Bold claim first: chronic back pain may heighten how you hear the world, not just how you feel pain. And this is more than a personal hunch—new research suggests specific brain changes link pain with harsher sound perception, and that targeted therapy can quiet that amplified response.
A study from the University of Colorado Anschutz, published in Annals of Neurology, explores how people who live with chronic back pain process everyday sounds differently and more intensely than those without pain. The work is among the first to tie heightened auditory sensitivity to measurable brain changes, indicating that chronic back pain affects more than just the lower back. Importantly, the findings also point to an effective treatment option.
Laying out the core insight, the study’s senior author Yoni Ashar, PhD, explains that many patients have long reported that ordinary sounds feel harsher and louder. The researchers found that these individuals show distinct brain activity in regions involved in processing sound magnitude and its emotional impact. In short, chronic back pain appears to trigger a broader sensory amplification in the brain, opening doors for treatments that can dampen this heightened response.
Methodologically, the research compared 142 adults with chronic back pain to 51 pain-free controls. All participants underwent brain imaging while performing tasks in an MRI scanner, including listening to sounds and rating their unpleasantness. The scientists tracked how strongly key brain areas reacted under these conditions.
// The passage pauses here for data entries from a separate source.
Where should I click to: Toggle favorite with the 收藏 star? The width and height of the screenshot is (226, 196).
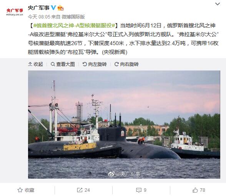(26, 190)
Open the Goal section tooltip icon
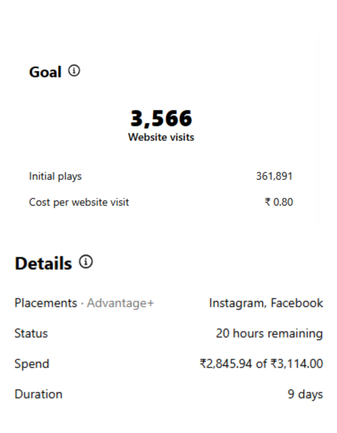 [x=74, y=71]
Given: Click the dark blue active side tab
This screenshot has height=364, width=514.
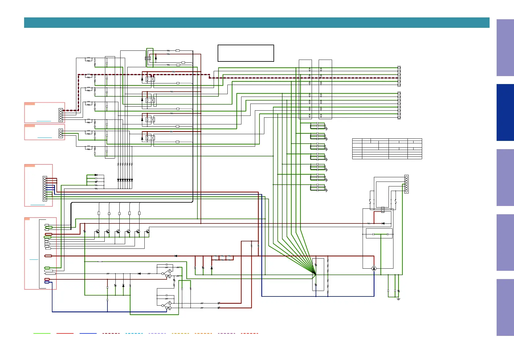Looking at the screenshot, I should tap(505, 112).
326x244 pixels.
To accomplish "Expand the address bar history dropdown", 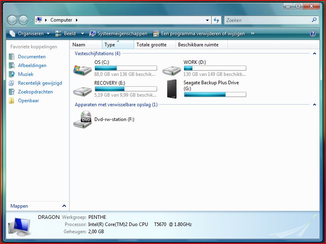I will [207, 20].
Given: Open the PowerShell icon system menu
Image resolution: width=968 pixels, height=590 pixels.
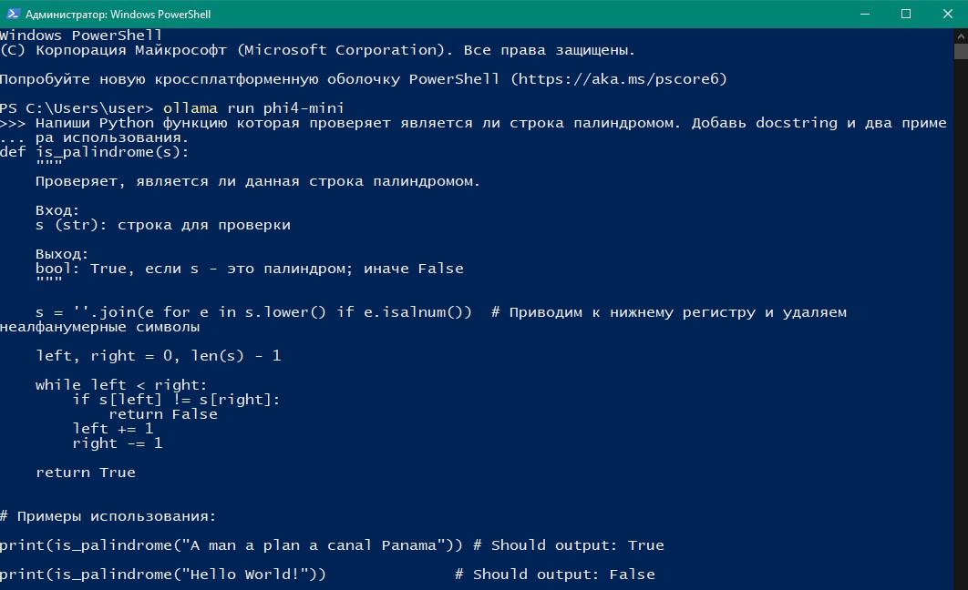Looking at the screenshot, I should [12, 14].
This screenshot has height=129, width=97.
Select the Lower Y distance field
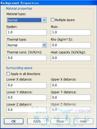27,98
The results were striking. On average, people with chronic back pain exhibited stronger responses than 84% of those without pain. Notably, the differences were not observed in the primary auditory processing zones at the start of the auditory pathway. Instead, amplified activity appeared in higher-order regions, including the auditory cortex (sound processing) and the insula (emotional processing). Conversely, there was reduced activity in areas tied to regulation and emotional control, such as the medial prefrontal cortex.
What about treatment? The researchers divided participants into three groups: Pain Reprocessing Therapy (PRT), a placebo treatment delivered in a supportive clinical setting, and usual care (continuing existing treatments).
Among these, Pain Reprocessing Therapy stood out as the most effective. It not only lowered the brain’s exaggerated response to sound but also helped activate networks involved in moderating unpleasant experiences. As Ashar puts it, the brain’s amplified sensory response is improvable with psychological strategies, meaning this sensitivity isn’t a fixed consequence of chronic back pain but a modifiable pattern.
These findings add to a growing body of evidence that chronic back pain is not solely a spinal issue. The brain appears to play a central or even driving role by amplifying a range of sensations—from back-related signals to auditory input and potentially other senses as well.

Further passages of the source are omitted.